**LISTED RECORDS**
/---

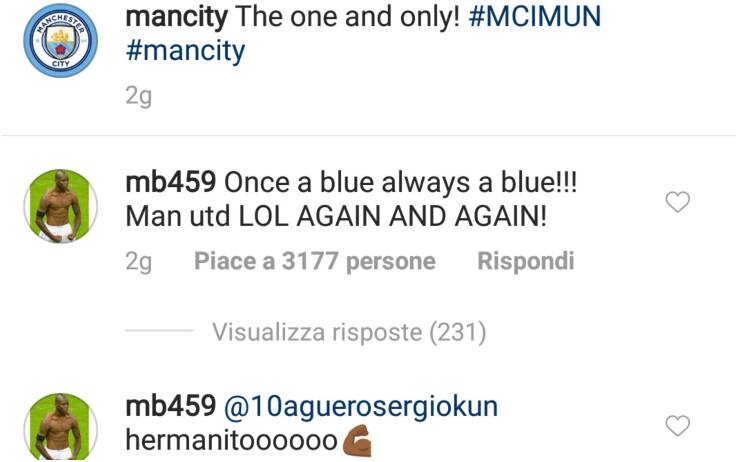Open mb459 username on first comment
The height and width of the screenshot is (462, 738).
170,183
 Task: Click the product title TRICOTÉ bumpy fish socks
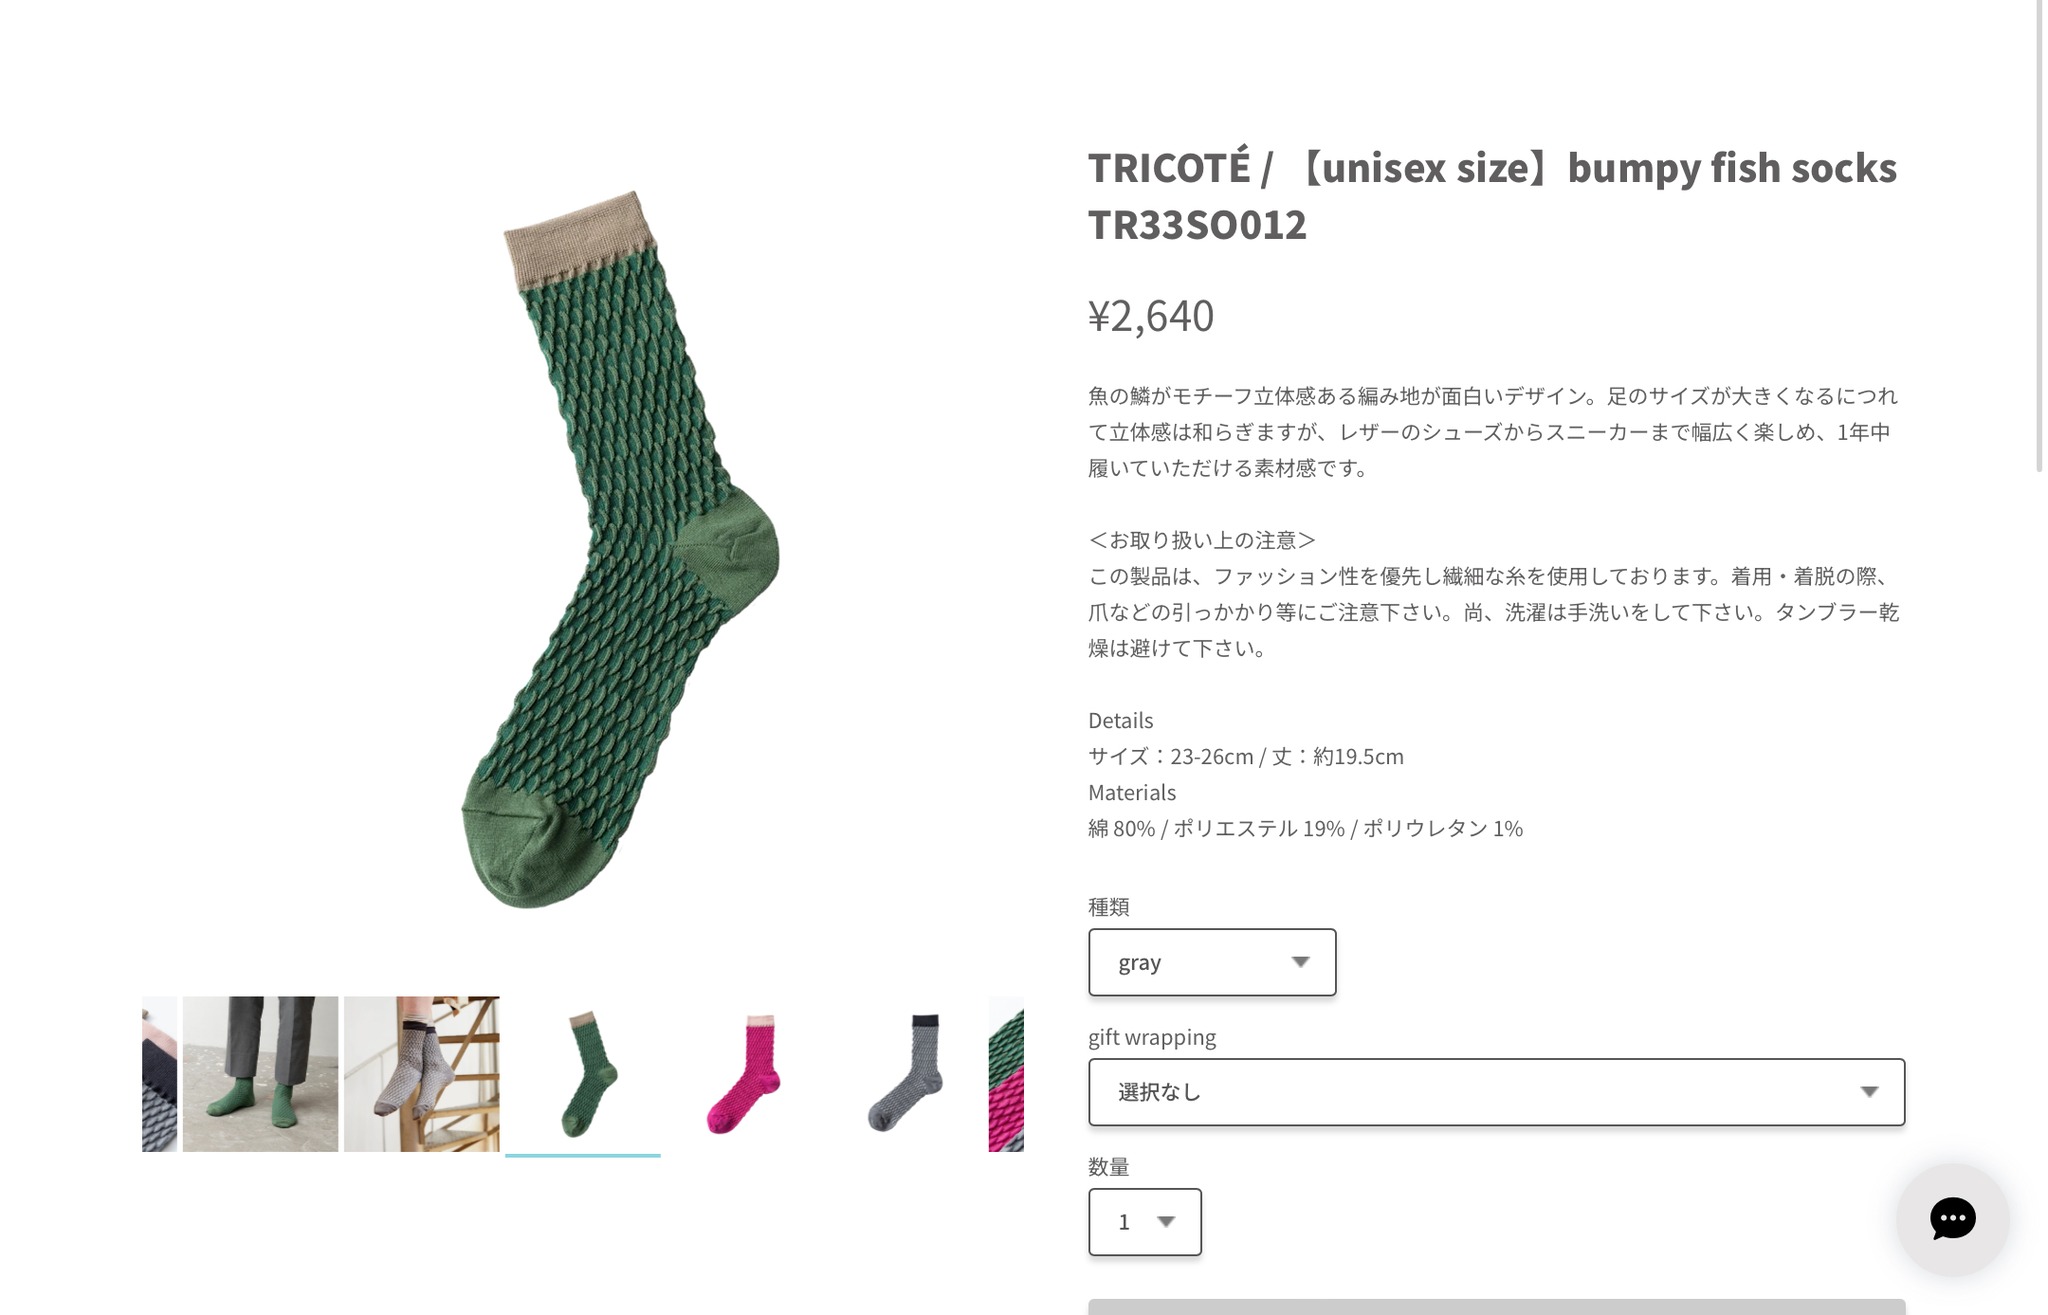pyautogui.click(x=1492, y=196)
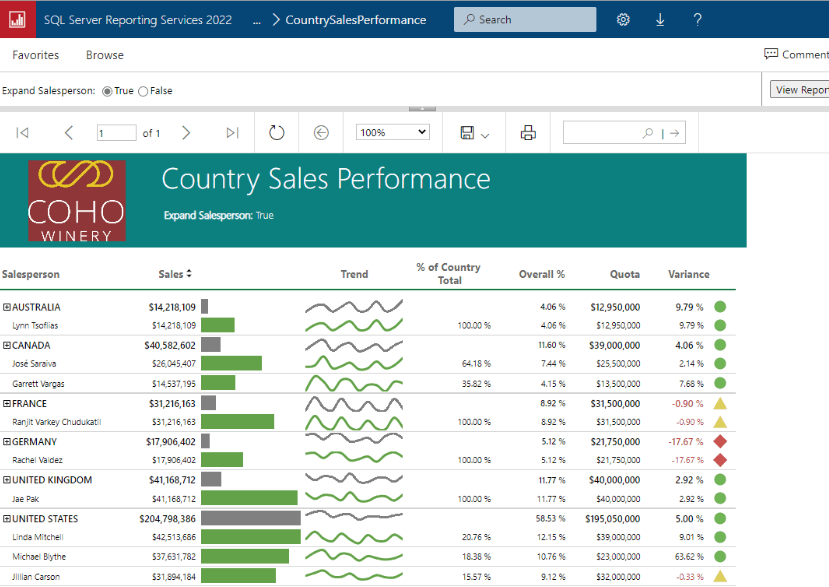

\---

**TRY IT**
Nothing but the lines from the one that holds "Task: Click the" through the end of the data should appear, written out exactly, without pictures.

**WRITTEN ANSWER**
 Task: Click the product title TRICOTÉ bumpy fish socks
pyautogui.click(x=1492, y=196)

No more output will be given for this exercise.